Swap "Continue shopping" for "Keep browsing" throughout the lines below, and reproduce the lines with no other change.
:: Material for this exercise
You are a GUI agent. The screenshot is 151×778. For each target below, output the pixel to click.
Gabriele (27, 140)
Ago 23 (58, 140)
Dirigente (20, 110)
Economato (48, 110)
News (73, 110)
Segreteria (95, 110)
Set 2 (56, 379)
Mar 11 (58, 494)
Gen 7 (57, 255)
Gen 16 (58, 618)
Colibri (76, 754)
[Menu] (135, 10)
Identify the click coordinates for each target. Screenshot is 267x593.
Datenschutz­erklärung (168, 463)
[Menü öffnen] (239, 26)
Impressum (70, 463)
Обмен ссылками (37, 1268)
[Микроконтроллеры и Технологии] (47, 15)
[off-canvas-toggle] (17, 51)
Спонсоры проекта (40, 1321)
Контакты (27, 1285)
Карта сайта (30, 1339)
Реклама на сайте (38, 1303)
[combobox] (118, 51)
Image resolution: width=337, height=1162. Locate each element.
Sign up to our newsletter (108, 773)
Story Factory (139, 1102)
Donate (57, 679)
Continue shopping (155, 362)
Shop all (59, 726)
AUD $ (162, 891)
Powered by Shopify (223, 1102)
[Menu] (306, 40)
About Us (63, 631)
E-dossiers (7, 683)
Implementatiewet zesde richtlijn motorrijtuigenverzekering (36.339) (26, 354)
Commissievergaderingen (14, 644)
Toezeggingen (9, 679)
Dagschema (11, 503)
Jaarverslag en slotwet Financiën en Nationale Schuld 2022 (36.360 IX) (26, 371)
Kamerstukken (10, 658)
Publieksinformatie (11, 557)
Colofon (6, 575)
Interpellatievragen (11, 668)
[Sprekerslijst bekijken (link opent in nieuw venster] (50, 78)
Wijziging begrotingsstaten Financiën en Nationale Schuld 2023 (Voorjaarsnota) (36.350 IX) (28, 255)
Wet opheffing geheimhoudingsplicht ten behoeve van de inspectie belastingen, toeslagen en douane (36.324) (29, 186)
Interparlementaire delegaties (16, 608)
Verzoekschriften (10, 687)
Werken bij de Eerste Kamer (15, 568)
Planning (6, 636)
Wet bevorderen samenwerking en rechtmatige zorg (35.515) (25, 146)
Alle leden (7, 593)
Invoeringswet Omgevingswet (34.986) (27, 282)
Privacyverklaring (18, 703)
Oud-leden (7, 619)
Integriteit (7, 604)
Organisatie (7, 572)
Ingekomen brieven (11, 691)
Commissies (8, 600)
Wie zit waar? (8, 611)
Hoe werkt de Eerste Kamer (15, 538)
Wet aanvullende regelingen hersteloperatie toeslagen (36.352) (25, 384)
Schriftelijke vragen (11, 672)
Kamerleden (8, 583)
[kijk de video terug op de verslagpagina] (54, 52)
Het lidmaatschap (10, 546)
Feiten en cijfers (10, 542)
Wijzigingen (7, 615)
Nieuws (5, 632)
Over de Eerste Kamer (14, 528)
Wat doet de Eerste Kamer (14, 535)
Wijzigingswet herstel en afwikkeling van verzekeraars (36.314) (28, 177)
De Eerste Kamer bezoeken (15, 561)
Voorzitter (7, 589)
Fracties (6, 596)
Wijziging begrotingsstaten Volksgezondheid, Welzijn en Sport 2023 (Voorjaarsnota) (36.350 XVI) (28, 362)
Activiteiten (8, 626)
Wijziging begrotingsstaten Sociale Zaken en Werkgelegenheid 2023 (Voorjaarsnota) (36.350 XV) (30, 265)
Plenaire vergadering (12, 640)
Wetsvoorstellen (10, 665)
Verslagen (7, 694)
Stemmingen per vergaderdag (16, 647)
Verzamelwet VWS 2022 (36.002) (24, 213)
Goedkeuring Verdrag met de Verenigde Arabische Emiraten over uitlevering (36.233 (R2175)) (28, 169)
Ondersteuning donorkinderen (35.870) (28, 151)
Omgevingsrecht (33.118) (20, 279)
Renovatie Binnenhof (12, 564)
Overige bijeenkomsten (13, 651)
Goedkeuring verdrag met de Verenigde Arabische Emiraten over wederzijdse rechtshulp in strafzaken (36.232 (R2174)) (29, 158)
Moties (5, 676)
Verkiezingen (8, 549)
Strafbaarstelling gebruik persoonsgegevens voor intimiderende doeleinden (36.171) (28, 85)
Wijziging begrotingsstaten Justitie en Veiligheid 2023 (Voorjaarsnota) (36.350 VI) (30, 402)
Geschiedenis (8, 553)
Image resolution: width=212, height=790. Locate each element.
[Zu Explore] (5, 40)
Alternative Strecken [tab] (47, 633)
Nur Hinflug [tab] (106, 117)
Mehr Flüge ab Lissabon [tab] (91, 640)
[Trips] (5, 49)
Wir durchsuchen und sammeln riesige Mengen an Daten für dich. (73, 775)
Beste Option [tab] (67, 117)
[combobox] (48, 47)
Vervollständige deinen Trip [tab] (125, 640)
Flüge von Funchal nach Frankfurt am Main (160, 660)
::::
(Reply to the task)
You are a GUI agent. The screenshot is 151×778. For each target below, output the pixel to click.
Gabriele (27, 140)
Ago 23 (58, 140)
Dirigente (20, 110)
Economato (48, 110)
News (73, 110)
Segreteria (95, 110)
Set 2 (56, 379)
Mar 11 (58, 494)
Gen 7 (57, 255)
Gen 16 (58, 618)
Colibri (76, 754)
[Menu] (135, 10)
Identify the click coordinates for each target. Screenshot is 267x593.
Datenschutz­erklärung (168, 463)
[Menü öffnen] (239, 26)
Impressum (70, 463)
Обмен ссылками (37, 1268)
[Микроконтроллеры и Технологии] (47, 15)
[off-canvas-toggle] (17, 51)
Спонсоры проекта (40, 1321)
Контакты (27, 1285)
Карта сайта (30, 1339)
Реклама на сайте (38, 1303)
[combobox] (118, 51)
Image resolution: width=337, height=1162. Locate each element.
Sign up to our newsletter (108, 773)
Story Factory (139, 1102)
Donate (57, 679)
Keep browsing (155, 362)
Shop all (59, 726)
AUD $ (162, 891)
Powered by Shopify (223, 1102)
[Menu] (306, 40)
About Us (63, 631)
E-dossiers (7, 683)
Implementatiewet zesde richtlijn motorrijtuigenverzekering (36.339) (26, 354)
Commissievergaderingen (14, 644)
Toezeggingen (9, 679)
Dagschema (11, 503)
Jaarverslag en slotwet Financiën en Nationale Schuld 2022 (36.360 IX) (26, 371)
Kamerstukken (10, 658)
Publieksinformatie (11, 557)
Colofon (6, 575)
Interpellatievragen (11, 668)
[Sprekerslijst bekijken (link opent in nieuw venster] (50, 78)
Wijziging begrotingsstaten Financiën en Nationale Schuld 2023 (Voorjaarsnota) (36.350 IX) (28, 255)
Wet opheffing geheimhoudingsplicht ten behoeve van de inspectie belastingen, toeslagen en douane (36.324) (29, 186)
Interparlementaire delegaties (16, 608)
Verzoekschriften (10, 687)
Werken bij de Eerste Kamer (15, 568)
Planning (6, 636)
Wet bevorderen samenwerking en rechtmatige zorg (35.515) (25, 146)
Alle leden (7, 593)
Invoeringswet Omgevingswet (34.986) (27, 282)
Privacyverklaring (18, 703)
Oud-leden (7, 619)
Integriteit (7, 604)
Organisatie (7, 572)
Ingekomen brieven (11, 691)
Commissies (8, 600)
Wie zit waar? (8, 611)
Hoe werkt de Eerste Kamer (15, 538)
Wet aanvullende regelingen hersteloperatie toeslagen (36.352) (25, 384)
Schriftelijke vragen (11, 672)
Kamerleden (8, 583)
[kijk de video terug op de verslagpagina] (54, 52)
Het lidmaatschap (10, 546)
Feiten en cijfers (10, 542)
Wijzigingen (7, 615)
Nieuws (5, 632)
Over de Eerste Kamer (14, 528)
Wat doet de Eerste Kamer (14, 535)
Wijzigingswet herstel en afwikkeling van verzekeraars (36.314) (28, 177)
De Eerste Kamer bezoeken (15, 561)
Voorzitter (7, 589)
Fracties (6, 596)
Wijziging begrotingsstaten Volksgezondheid, Welzijn en Sport 2023 (Voorjaarsnota) (36.350 XVI) (28, 362)
Activiteiten (8, 626)
Wijziging begrotingsstaten Sociale Zaken en Werkgelegenheid 2023 (Voorjaarsnota) (36.350 XV) (30, 265)
Plenaire vergadering (12, 640)
Wetsvoorstellen (10, 665)
Verslagen (7, 694)
Stemmingen per vergaderdag (16, 647)
Verzamelwet VWS 2022 (36.002) (24, 213)
Goedkeuring Verdrag met de Verenigde Arabische Emiraten over uitlevering (36.233 (R2175)) (28, 169)
Ondersteuning donorkinderen (35.870) (28, 151)
Omgevingsrecht (33.118) (20, 279)
Renovatie Binnenhof (12, 564)
Overige bijeenkomsten (13, 651)
Goedkeuring verdrag met de Verenigde Arabische Emiraten over wederzijdse rechtshulp in strafzaken (36.232 (R2174)) (29, 158)
Moties (5, 676)
Verkiezingen (8, 549)
Strafbaarstelling gebruik persoonsgegevens voor intimiderende doeleinden (36.171) (28, 85)
Wijziging begrotingsstaten Justitie en Veiligheid 2023 (Voorjaarsnota) (36.350 VI) (30, 402)
Geschiedenis (8, 553)
Image resolution: width=212, height=790. Locate each element.
[Zu Explore] (5, 40)
Alternative Strecken [tab] (47, 633)
Nur Hinflug [tab] (106, 117)
Mehr Flüge ab Lissabon [tab] (91, 640)
[Trips] (5, 49)
Wir durchsuchen und sammeln riesige Mengen an Daten für dich. (73, 775)
Beste Option [tab] (67, 117)
[combobox] (48, 47)
Vervollständige deinen Trip [tab] (125, 640)
Flüge von Funchal nach Frankfurt am Main (160, 660)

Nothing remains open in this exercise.